Pria gagah itu mengurai napasnya geram. "Itu adalah rahasia perusahaan," celetuknya, karena dia tak tahu harus menjawab apa lagi.
Berlian itu tersembunyi di singgasana sang kristal biru. Kedua makhluk itu akan melindungi tempat itu walau dalam kematiannya. Keadaan di sana semakin mencekam dan pria gagah itu sudah tak memiliki kekuatan yang diwariskan oleh leluhurnya, karena semuanya telah berpindah pada kalung yang dikenakan oleh Ellena.
"Jadi kalian memilih kematian datang lebih cepat dibanding menyelamatkan nyawa kalian?" tanya Rainero mengerut dalam.
Ya tuhan ... Oh Dewa ... Apakah ini kematian yang diramal oleh buku pusaka itu, kami mati di tangan para manusia berhati hitam dan berjiwa keji ini.
"Kalian adalah orang-orang serakah yang tidak akan pernah puas dengan hasil yang sudah membuat kalian bahagia," tukas pria itu lagi.
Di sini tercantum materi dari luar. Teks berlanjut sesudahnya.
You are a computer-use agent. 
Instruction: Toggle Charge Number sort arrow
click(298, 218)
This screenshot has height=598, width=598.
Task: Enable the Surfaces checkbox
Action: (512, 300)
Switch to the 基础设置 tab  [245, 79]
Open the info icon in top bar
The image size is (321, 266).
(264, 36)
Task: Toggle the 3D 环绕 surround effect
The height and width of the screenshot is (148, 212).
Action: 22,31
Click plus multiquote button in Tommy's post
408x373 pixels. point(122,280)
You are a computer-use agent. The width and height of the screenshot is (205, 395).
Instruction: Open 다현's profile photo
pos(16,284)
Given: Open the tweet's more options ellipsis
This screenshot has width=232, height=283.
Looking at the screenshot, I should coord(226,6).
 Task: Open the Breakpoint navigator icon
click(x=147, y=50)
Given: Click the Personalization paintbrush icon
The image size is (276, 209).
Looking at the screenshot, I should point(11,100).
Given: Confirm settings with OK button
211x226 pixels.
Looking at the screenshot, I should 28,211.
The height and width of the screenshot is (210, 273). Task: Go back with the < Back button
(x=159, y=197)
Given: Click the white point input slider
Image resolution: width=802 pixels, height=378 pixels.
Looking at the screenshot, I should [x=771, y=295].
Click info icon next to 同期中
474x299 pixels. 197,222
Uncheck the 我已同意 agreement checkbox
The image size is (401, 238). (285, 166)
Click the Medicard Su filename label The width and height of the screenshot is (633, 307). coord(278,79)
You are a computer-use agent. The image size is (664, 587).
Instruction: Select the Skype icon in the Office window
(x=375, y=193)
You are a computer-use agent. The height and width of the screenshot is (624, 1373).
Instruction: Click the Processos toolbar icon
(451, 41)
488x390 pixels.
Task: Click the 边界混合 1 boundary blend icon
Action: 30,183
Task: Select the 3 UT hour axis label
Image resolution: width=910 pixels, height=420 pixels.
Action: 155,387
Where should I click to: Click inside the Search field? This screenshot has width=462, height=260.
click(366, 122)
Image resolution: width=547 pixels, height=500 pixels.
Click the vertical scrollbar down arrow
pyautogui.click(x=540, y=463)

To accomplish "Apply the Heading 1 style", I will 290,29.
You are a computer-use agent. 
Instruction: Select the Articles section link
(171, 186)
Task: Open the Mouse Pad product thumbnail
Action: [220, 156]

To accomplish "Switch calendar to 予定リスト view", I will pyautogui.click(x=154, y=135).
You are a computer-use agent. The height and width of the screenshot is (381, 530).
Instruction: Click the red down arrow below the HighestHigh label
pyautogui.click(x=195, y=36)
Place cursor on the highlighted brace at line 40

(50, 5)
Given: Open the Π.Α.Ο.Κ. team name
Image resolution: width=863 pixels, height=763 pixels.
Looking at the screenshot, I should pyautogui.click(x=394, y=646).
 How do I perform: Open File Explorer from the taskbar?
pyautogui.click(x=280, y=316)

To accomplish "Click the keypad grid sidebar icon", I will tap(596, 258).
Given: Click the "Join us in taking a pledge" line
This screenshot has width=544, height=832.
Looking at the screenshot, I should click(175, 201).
Rainero mengeras, amarahnya dengan cepat membuncah, tak lama dari itu pria bengis itu menarik senyumannya. "Manusia adalah makhluk yang paling serakah, manusia tidak akan pernah puas dengan satu pencapaian, inilah manusia. Kalian juga manusia yang juga memiliki banyak keinginan bukan?" urai Rainero penuh keyakinan.
"Tidak! Kami hanya ingin hidup tenang tanpa mengusik kehidupan orang lain."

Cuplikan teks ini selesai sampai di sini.